The Year of Buyer’s Remorse
Some evenings I’m so bored I just scroll and click my way around the Amazon app. I usually make my way to the “Deals of the Day.” Here I can thumb through alien commodities, things I didn’t even know I could or should buy: “smart” digital scales, flea & tick collars, high thread bed sheets, LED strip lighting. As I sift through the deals, I’m trying to convince myself that I need something. I can buy a slim wallet now or add it to my cart for further consideration. My cart swells with things I forgot I wanted, stuff I “save for later” before making my next purchase.
When Amazon was founded in 1994 it sold books, the idea being that you could buy any book from anywhere and get it delivered fast with the click of a button. The company didn’t turn a profit until 2001. Today it’s one of the most profitable companies in the world and is valued at almost a trillion dollars.

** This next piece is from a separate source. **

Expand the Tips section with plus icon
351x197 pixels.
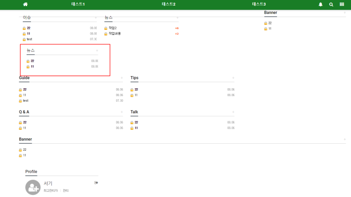click(233, 78)
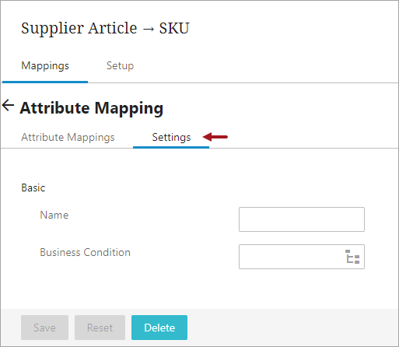Click the Attribute Mapping heading

tap(92, 108)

Turns out a lot of people want a lot of things and want them delivered fast.
Sometimes I order something and can’t wait the day or two it will take for it to arrive. Even though the app tells me exactly when it will arrive, I spend time between order and delivery checking the app, tracking the little green line that tells me where my package is en route. Other times, I order something and forget I bought it. A generic brown box arrives on my doorstep with its crooked smile. I’m excited to see what’s inside. Oh yeah, that multipurpose screwdriver. I don’t even take it out of the package. It just sits on our kitchen counter for two days before I toss it, unopened, in my tool bag in the basement.
Allison Krueger of The New York Times called 2020 “The Year of Buyer’s Remorse.” She wrote: “While millions of Americans have lost their jobs during the pandemic, consumer spending on goods went up 7.2 percent.... And some of that spending includes items people now regret. Some were meeting basic needs, from canned corn to houses. Others took advantage of big sales to buy clothes they won’t wear this year. And still others bought goods from gadgets to boats they thought would keep them entertained, but are now sitting unused.”
What am I filling my life up with? Why do I feel the need for more things? When will it be enough? Where is the space between desire and regret where contentment resides? These are some of the questions I am trying to answer with my music.